Throughout their journey, the priorities of the oral cancer patient can change. Once the patients have overcome the surgical aspects of treatment and any adjuvant chemo- or radiotherapy, their concerns shift towards improvement and maintenance of their quality of life.9 One major concern relates to oral function, particularly mastication, swallowing and speech. Furthermore, restoring facial form and appearance is a very important aspect for all oncology patients.10 If a patient is not surgically reconstructed, provision of an obturator is required. Although the provision of such an appliance can be challenging due to the absence of suitable abutment teeth, trismus, reduced denture support area and other co-morbidities, a well-made obturator can significantly improve a patient's quality of life.1 There are many ways to fabricate and design an obturator and this manuscript is by no means an authoritative guide. For patients with severe trismus, a two-part design may be more appropriate than a one-part appliance. Elderly patients presenting with a satisfactory (but deteriorating) complete denture obturator may benefit from having their obturator remade using the duplicate denture technique, as opposed to having it conventionally remade.
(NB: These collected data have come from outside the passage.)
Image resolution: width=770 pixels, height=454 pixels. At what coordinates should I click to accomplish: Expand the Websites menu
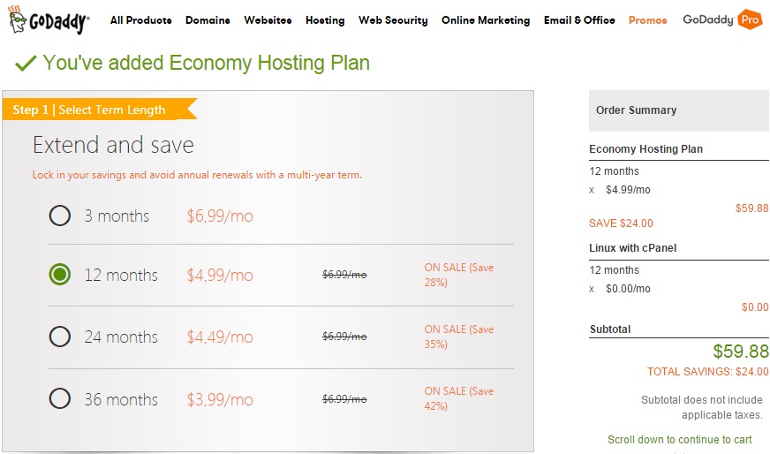pos(268,20)
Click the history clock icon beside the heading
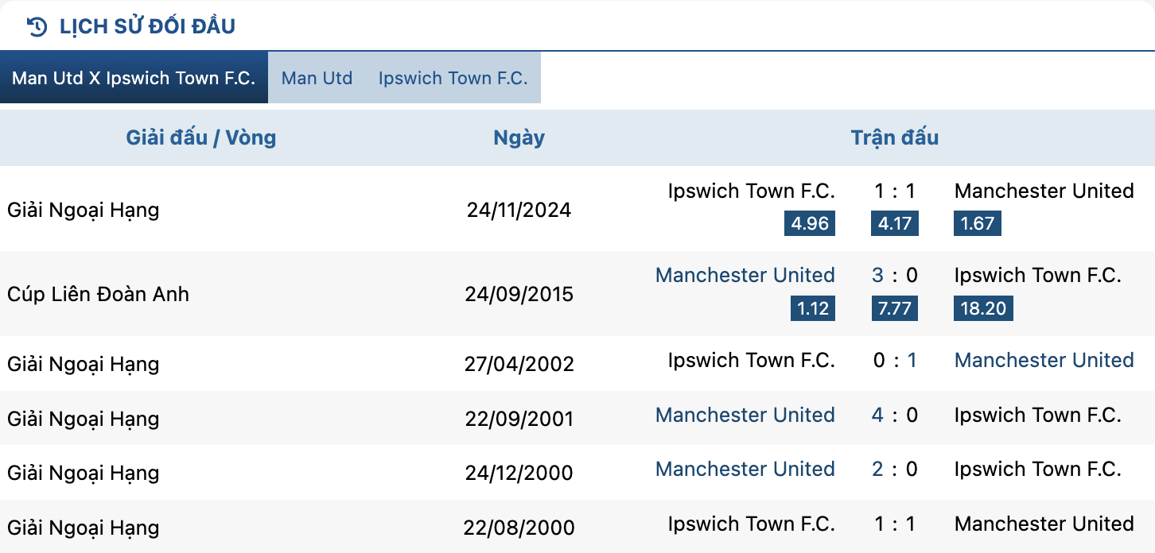 point(37,26)
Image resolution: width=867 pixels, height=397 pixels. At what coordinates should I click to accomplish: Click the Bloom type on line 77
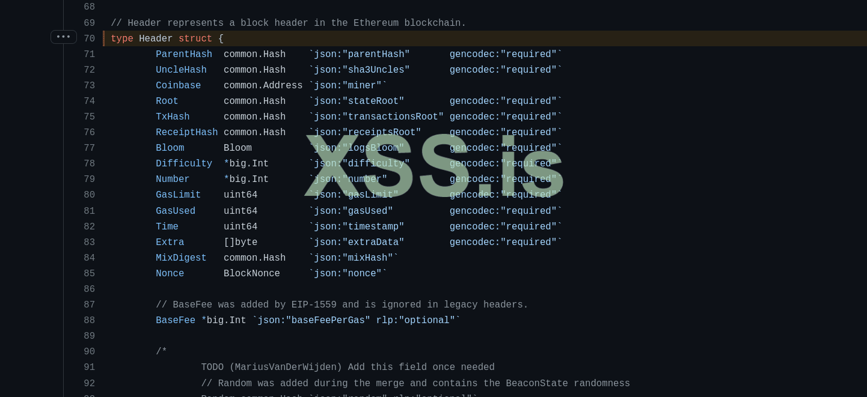coord(237,148)
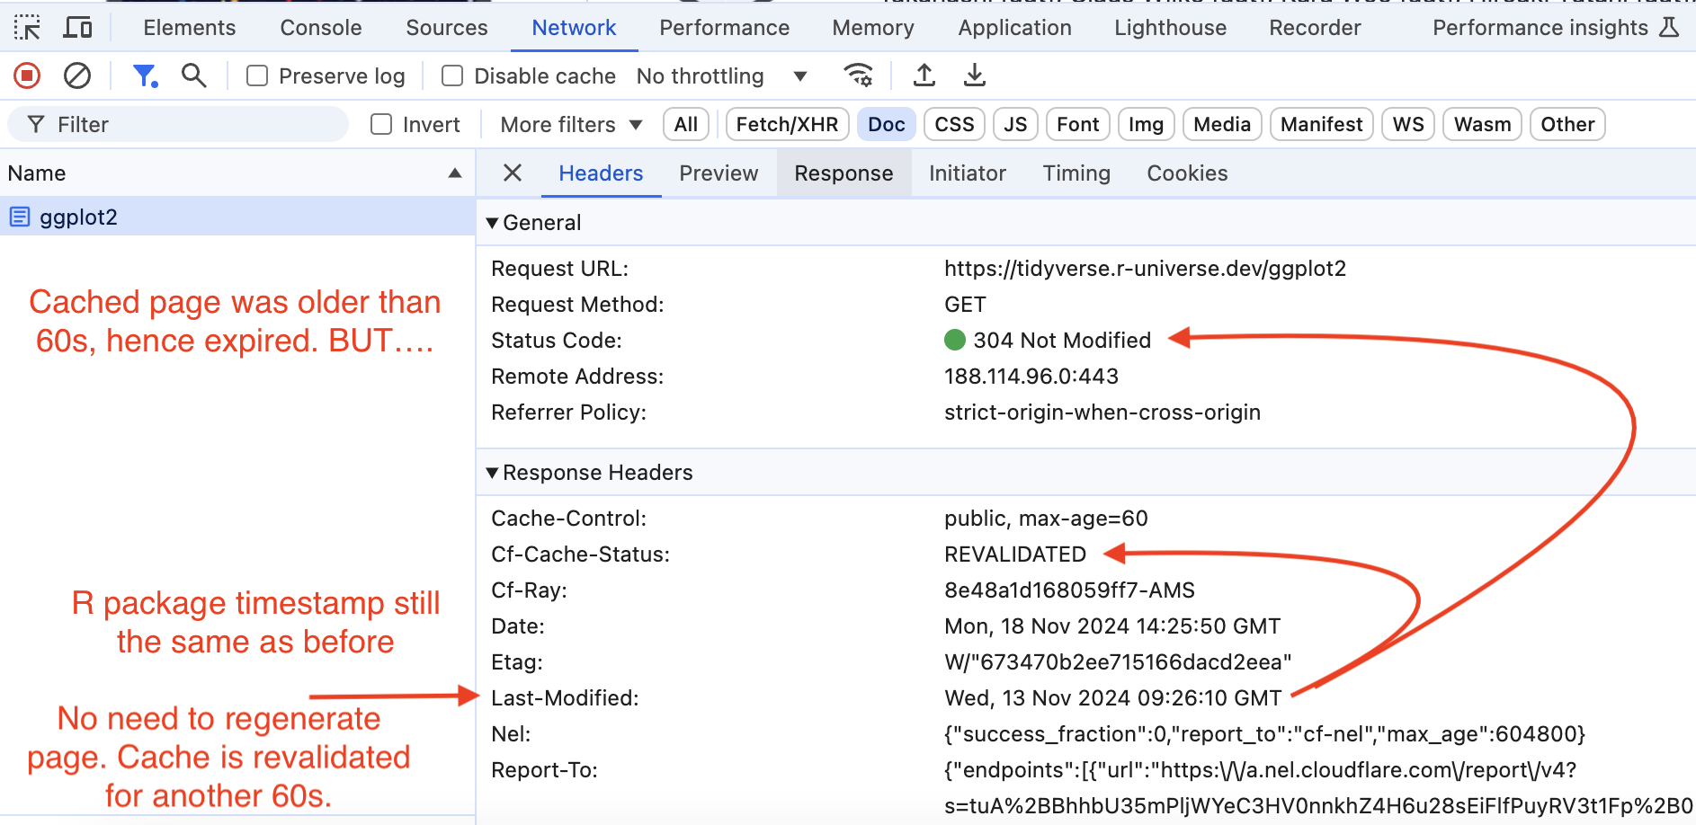1696x825 pixels.
Task: Tick the Invert filter checkbox
Action: tap(382, 125)
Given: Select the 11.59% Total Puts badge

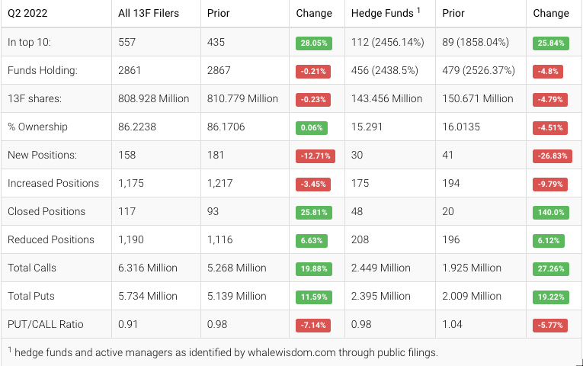Looking at the screenshot, I should point(313,297).
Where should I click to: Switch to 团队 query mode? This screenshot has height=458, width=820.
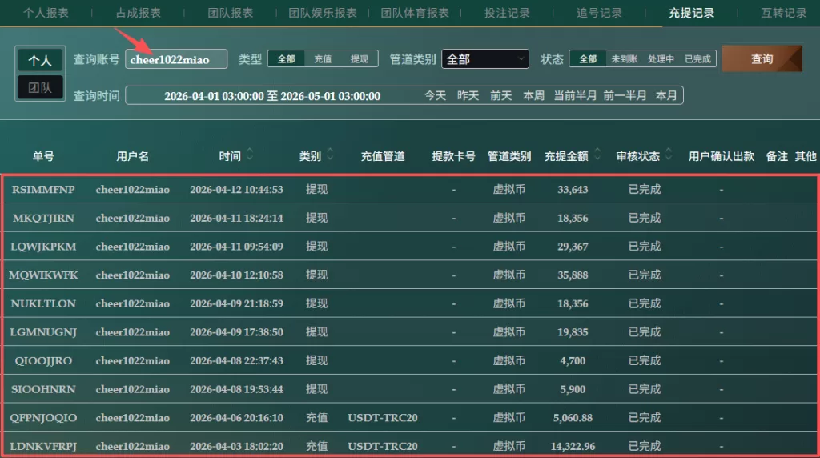pyautogui.click(x=40, y=87)
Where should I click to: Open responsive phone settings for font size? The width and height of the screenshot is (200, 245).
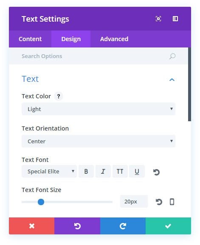[172, 202]
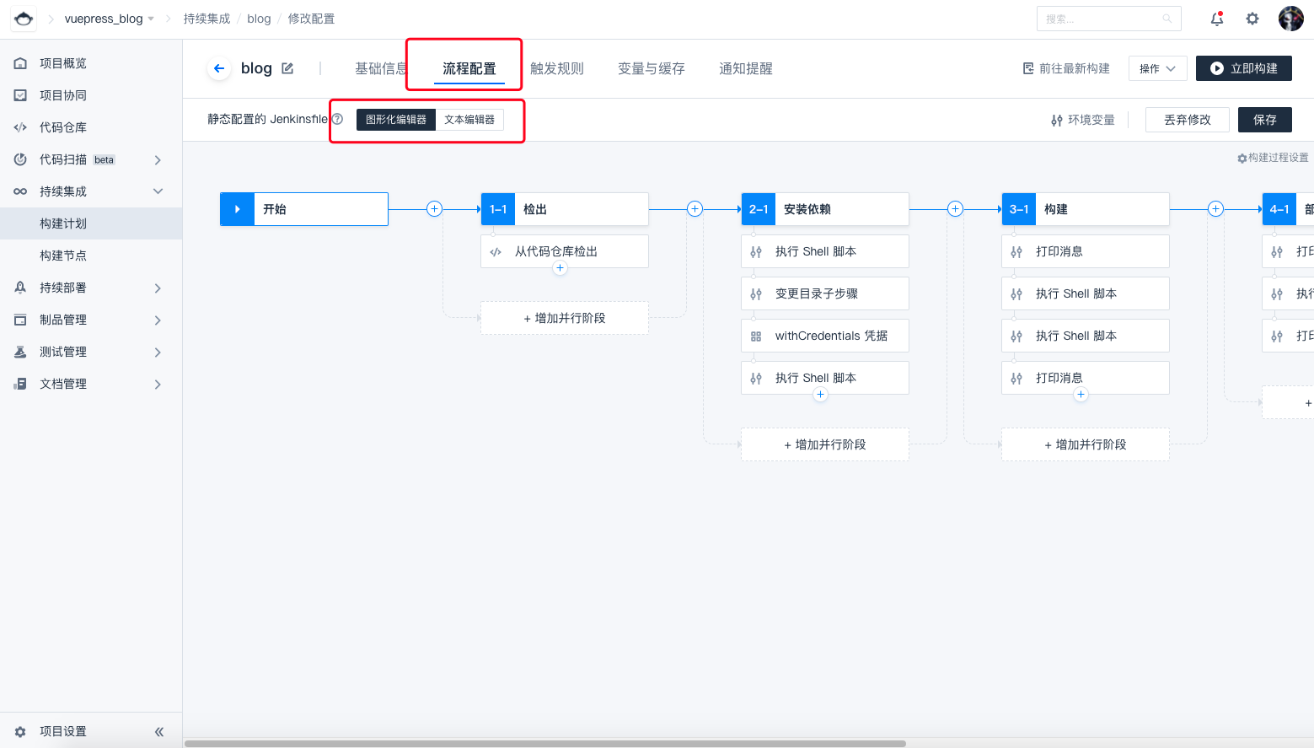Switch to the 触发规则 tab

556,68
A copy technique will clearly require less adaptation on behalf of the patient to accommodate the new prosthesis. Every patient is different and will require a different design and means of obturator construction. Therefore, clinicians must keep up-to-date in their field and treat each patient with an open and imaginative mind.
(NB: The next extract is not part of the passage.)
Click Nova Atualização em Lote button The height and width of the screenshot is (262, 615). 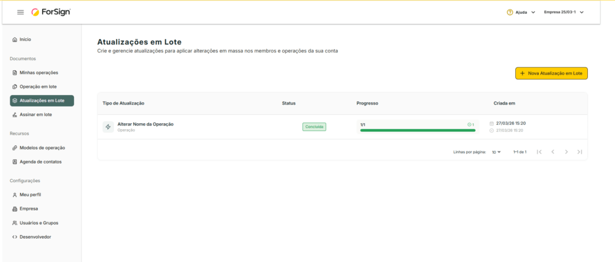(x=551, y=73)
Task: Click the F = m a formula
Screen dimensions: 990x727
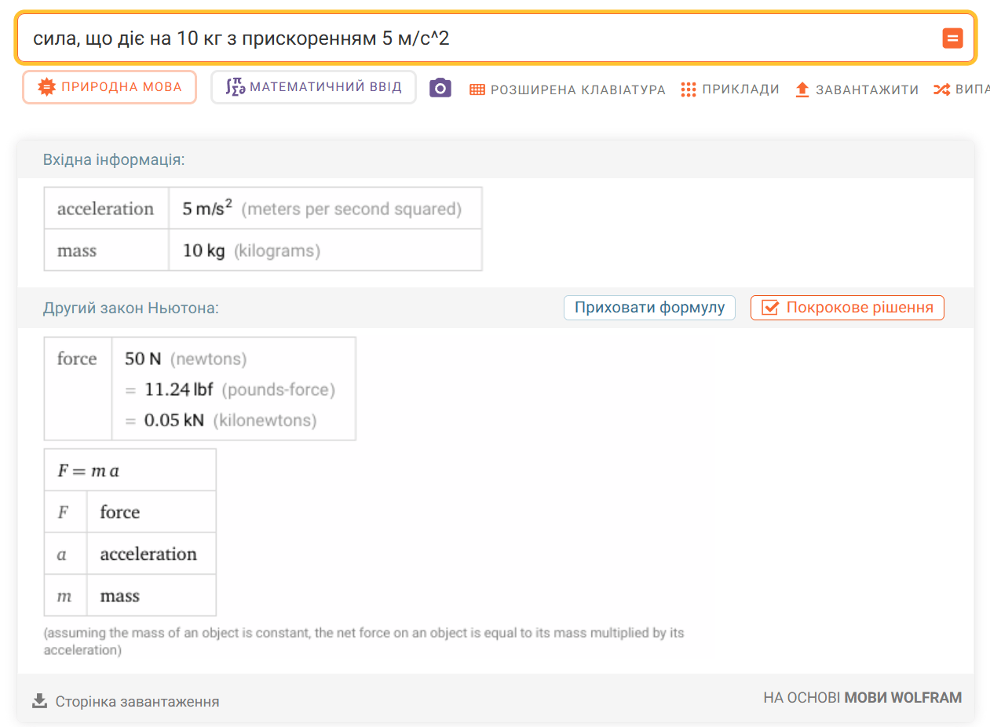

A significant proportion of obturator patients have problems with speaking, eating and oral/nasal leakage.11 Individuals managing such patients must therefore ensure that each stage of obturation construction is carried out to the highest possible standards. To manage this group of patients effectively, the restorative dentist and technician must have a good understanding of removable prosthodontics principles, obturator design, dental materials science and oral/maxillofacial anatomy. With more surgeons offering surgical reconstruction post maxillary resection,12 fewer patients should present with maxillary defects in the future. However, there still remain a cohort of patients who may require prosthetic obturation. Hence, it is important that this form of treatment is not regarded as an outdated or obsolete treatment option.
The provision of dental implants in this patient group is increasing.12 The provision of dental or zygomatic implants can certainly improve the retention of a large obturator and clinicians should consider using them if it will benefit the patient. However, the placement of suitable fixtures may be complicated by previous radiotherapy or the higher tumour re-occurrence and mortality rate in this cohort of patients.13
Head and neck oncology patients represent a unique cohort. The physical and psychological impact of treatment on these patients should not be underestimated. It is vital that head and neck oncology patients are treated with compassion and care by all members of the team. We do have a unique opportunity to provide dental superstructures (both conventional and implant-retained) that can significantly improve our patients' quality of life. It is an opportunity suitably trained clinicians should embrace and execute to the best of their professional ability.